▶ [Entries showing where items appear]

________

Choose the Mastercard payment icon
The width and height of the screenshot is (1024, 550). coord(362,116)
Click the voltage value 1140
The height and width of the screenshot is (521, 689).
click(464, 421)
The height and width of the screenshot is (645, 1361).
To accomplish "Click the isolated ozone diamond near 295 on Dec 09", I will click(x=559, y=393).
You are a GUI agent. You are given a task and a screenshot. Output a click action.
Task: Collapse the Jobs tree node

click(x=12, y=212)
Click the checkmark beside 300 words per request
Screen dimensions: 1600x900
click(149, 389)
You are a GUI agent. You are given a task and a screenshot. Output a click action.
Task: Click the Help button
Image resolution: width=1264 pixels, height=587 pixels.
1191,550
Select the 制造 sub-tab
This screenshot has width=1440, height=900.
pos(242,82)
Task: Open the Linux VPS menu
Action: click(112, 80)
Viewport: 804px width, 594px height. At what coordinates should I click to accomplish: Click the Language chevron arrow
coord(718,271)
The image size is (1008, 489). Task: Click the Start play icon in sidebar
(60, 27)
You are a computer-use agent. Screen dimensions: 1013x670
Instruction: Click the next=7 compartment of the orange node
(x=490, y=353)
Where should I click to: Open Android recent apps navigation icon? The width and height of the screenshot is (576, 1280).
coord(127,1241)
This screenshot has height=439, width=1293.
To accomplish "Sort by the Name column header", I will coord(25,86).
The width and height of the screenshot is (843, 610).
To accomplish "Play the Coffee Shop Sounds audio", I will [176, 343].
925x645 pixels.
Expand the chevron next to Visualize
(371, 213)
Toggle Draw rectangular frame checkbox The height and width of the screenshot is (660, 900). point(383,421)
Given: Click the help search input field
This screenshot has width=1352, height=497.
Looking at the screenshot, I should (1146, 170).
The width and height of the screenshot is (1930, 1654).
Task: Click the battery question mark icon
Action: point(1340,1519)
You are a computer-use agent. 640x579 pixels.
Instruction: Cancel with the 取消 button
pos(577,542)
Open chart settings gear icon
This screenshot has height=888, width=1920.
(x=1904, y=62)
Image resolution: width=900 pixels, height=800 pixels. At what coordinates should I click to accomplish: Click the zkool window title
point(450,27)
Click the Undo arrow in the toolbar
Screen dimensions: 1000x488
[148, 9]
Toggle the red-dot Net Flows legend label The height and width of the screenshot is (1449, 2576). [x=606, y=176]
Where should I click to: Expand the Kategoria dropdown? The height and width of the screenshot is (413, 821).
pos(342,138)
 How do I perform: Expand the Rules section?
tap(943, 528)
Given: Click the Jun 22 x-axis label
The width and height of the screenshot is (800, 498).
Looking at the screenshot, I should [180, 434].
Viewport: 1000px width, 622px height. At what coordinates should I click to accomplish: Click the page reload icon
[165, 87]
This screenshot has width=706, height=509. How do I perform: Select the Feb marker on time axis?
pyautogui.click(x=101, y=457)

________

▶ [Goal] Render the lines above as a JSON list of strings, one string per line, with blank lines left out.

▶ [Task result]
[
  "Choose the Mastercard payment icon",
  "The width and height of the screenshot is (1024, 550). coord(362,116)",
  "Click the voltage value 1140",
  "The height and width of the screenshot is (521, 689).",
  "click(464, 421)",
  "The height and width of the screenshot is (645, 1361).",
  "To accomplish \"Click the isolated ozone diamond near 295 on Dec 09\", I will click(x=559, y=393).",
  "You are a GUI agent. You are given a task and a screenshot. Output a click action.",
  "Task: Collapse the Jobs tree node",
  "click(x=12, y=212)",
  "Click the checkmark beside 300 words per request",
  "Screen dimensions: 1600x900",
  "click(149, 389)",
  "You are a GUI agent. You are given a task and a screenshot. Output a click action.",
  "Task: Click the Help button",
  "Image resolution: width=1264 pixels, height=587 pixels.",
  "1191,550",
  "Select the 制造 sub-tab",
  "This screenshot has width=1440, height=900.",
  "pos(242,82)",
  "Task: Open the Linux VPS menu",
  "Action: click(112, 80)",
  "Viewport: 804px width, 594px height. At what coordinates should I click to accomplish: Click the Language chevron arrow",
  "coord(718,271)",
  "The image size is (1008, 489). Task: Click the Start play icon in sidebar",
  "(60, 27)",
  "You are a computer-use agent. Screen dimensions: 1013x670",
  "Instruction: Click the next=7 compartment of the orange node",
  "(x=490, y=353)",
  "Where should I click to: Open Android recent apps navigation icon? The width and height of the screenshot is (576, 1280).",
  "coord(127,1241)",
  "This screenshot has height=439, width=1293.",
  "To accomplish \"Sort by the Name column header\", I will coord(25,86).",
  "The width and height of the screenshot is (843, 610).",
  "To accomplish \"Play the Coffee Shop Sounds audio\", I will [176, 343].",
  "925x645 pixels.",
  "Expand the chevron next to Visualize",
  "(371, 213)",
  "Toggle Draw rectangular frame checkbox The height and width of the screenshot is (660, 900). point(383,421)",
  "Given: Click the help search input field",
  "This screenshot has width=1352, height=497.",
  "Looking at the screenshot, I should (1146, 170).",
  "The width and height of the screenshot is (1930, 1654).",
  "Task: Click the battery question mark icon",
  "Action: point(1340,1519)",
  "You are a computer-use agent. 640x579 pixels.",
  "Instruction: Cancel with the 取消 button",
  "pos(577,542)",
  "Open chart settings gear icon",
  "This screenshot has height=888, width=1920.",
  "(x=1904, y=62)",
  "Image resolution: width=900 pixels, height=800 pixels. At what coordinates should I click to accomplish: Click the zkool window title",
  "point(450,27)",
  "Click the Undo arrow in the toolbar",
  "Screen dimensions: 1000x488",
  "[148, 9]",
  "Toggle the red-dot Net Flows legend label The height and width of the screenshot is (1449, 2576). [x=606, y=176]",
  "Where should I click to: Expand the Kategoria dropdown? The height and width of the screenshot is (413, 821).",
  "pos(342,138)",
  " How do I perform: Expand the Rules section?",
  "tap(943, 528)",
  "Given: Click the Jun 22 x-axis label",
  "The width and height of the screenshot is (800, 498).",
  "Looking at the screenshot, I should [180, 434].",
  "Viewport: 1000px width, 622px height. At what coordinates should I click to accomplish: Click the page reload icon",
  "[165, 87]",
  "This screenshot has width=706, height=509. How do I perform: Select the Feb marker on time axis?",
  "pyautogui.click(x=101, y=457)"
]